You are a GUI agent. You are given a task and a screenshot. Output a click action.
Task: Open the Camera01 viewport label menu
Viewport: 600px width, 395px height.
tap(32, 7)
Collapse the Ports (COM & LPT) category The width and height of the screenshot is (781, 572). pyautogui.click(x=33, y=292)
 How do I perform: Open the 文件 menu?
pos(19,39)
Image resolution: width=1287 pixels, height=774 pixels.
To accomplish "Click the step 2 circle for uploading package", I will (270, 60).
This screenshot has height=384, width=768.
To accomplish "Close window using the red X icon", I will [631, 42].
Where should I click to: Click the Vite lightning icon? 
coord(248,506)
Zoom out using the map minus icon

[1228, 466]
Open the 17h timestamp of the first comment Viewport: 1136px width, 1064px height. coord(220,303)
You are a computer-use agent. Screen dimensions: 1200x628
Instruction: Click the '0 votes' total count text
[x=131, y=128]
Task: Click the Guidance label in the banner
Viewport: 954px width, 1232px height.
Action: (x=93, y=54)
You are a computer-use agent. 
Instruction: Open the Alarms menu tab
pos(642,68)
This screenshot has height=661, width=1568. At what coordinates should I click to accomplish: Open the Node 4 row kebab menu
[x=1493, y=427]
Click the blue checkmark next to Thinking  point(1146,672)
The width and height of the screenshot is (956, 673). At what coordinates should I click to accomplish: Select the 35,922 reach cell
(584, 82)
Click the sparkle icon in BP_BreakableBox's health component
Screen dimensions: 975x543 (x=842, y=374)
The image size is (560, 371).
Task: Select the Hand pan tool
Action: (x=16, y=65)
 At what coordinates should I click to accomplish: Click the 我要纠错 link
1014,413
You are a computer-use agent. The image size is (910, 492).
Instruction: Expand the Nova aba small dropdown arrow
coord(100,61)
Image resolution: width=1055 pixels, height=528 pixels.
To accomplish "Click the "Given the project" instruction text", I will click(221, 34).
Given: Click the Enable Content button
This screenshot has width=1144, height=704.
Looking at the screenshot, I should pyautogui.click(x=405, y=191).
━━━━
Recast everything from the line containing "Zoom out using the map minus icon" down to the line containing "Action: (x=93, y=54)" as a two-column CSV with the headers instruction and answer, one row per item. Put each field in quotation marks and replace any line breaks within it with spaces.

instruction,answer
"Zoom out using the map minus icon","[1228, 466]"
"Open the 17h timestamp of the first comment Viewport: 1136px width, 1064px height.","coord(220,303)"
"You are a computer-use agent. Screen dimensions: 1200x628 Instruction: Click the '0 votes' total count text","[x=131, y=128]"
"Task: Click the Guidance label in the banner Viewport: 954px width, 1232px height.","Action: (x=93, y=54)"